Die Teilnahme an "Gut beraten", betont er, ist keine Pflicht. Die Initiative werde im Gesetz und in der Verordnung nicht genannt; zudem kenne der Gesetzgeber keine Punkte, sondern nur Stunden. Weiterbildungsanbieter bescheinigen dies in der Regel kostenlos, aber auch Produktgeber und Arbeitgeber kommen dafür in Betracht, da eine "betriebsinterne" Durchführung der Weiterbildung explizit erlaubt sei. "Gut beraten" sammele die Leistungsbestätigungen der dort meldenden Bildungsdienstleister und erleichtere so gegebenenfalls die Übersicht. Weiterbildungspunkte aus der Zeit vor 2018 können nicht für die 15-Stunden-Pflicht herangezogen werden.
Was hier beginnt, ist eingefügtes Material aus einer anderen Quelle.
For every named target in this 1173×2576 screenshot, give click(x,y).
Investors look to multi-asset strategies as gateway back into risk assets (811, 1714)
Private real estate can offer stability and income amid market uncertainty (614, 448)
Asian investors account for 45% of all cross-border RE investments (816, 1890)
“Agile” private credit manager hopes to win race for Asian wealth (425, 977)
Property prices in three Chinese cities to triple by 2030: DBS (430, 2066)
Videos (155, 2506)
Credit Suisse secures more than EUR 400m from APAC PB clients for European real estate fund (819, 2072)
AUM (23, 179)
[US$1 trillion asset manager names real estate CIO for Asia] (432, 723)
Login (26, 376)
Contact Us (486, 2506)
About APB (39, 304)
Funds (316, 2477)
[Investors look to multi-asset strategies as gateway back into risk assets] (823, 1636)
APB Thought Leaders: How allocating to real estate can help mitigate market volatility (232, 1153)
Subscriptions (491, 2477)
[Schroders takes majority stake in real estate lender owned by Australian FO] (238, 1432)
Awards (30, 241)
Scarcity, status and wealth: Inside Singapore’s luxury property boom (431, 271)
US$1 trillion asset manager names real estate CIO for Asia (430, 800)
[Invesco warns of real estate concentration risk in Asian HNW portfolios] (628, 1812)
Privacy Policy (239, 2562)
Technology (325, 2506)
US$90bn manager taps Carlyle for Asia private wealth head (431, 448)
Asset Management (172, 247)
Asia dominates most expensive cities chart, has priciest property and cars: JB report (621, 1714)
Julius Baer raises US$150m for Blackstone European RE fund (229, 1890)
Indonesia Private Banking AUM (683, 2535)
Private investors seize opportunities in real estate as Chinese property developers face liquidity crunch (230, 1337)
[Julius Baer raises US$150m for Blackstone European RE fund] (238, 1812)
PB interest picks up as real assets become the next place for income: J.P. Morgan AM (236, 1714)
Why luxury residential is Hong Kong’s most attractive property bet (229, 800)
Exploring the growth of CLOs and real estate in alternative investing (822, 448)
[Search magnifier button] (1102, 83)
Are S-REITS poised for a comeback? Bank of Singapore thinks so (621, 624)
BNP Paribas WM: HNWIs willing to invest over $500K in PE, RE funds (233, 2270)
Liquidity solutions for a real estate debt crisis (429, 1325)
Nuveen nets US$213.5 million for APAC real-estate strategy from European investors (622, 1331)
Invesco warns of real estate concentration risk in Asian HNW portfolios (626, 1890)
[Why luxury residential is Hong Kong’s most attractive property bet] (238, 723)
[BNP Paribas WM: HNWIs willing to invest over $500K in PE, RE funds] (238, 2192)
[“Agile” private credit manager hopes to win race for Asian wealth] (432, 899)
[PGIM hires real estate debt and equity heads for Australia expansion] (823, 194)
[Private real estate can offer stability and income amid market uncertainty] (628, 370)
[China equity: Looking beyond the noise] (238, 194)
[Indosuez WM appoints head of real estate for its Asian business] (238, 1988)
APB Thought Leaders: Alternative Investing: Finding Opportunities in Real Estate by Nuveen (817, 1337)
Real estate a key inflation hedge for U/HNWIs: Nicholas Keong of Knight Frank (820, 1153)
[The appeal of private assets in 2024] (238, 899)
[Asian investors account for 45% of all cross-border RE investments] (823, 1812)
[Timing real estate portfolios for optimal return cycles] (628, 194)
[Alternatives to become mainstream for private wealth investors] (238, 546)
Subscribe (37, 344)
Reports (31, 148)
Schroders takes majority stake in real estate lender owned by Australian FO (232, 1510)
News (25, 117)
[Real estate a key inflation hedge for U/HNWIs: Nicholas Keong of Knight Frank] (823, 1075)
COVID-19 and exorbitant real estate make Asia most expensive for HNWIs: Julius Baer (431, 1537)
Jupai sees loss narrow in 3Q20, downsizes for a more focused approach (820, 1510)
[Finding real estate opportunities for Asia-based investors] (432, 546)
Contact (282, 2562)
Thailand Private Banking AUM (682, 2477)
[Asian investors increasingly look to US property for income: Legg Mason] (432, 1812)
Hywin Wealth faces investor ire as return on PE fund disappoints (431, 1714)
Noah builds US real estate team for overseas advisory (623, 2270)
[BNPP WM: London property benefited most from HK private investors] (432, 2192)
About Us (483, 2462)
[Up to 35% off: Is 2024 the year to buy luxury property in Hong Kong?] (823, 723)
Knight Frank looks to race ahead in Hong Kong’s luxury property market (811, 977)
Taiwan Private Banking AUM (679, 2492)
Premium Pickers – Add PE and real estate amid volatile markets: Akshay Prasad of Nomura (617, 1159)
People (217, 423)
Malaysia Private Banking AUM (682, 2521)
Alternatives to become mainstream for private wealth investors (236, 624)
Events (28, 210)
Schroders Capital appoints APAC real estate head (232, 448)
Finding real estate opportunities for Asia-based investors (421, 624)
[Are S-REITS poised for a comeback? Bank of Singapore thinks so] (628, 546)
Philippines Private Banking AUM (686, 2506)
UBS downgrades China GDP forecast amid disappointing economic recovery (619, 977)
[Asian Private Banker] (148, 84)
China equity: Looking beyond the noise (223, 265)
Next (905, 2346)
Weiterbildungen müssen nicht aktiv nachgewiesen werden, sondern nur auf Verlangen der Aufsichtsbehörde. Im Gespräch sind regelmäßige Routinekontrollen und anlassbezogene Prüfungen. "Auf jeden Fall sollten Bescheinigungen der Weiterbildungsanbieter gesammelt und getrennt nach Kalenderjahr abgelegt werden", rät Rottenbacher.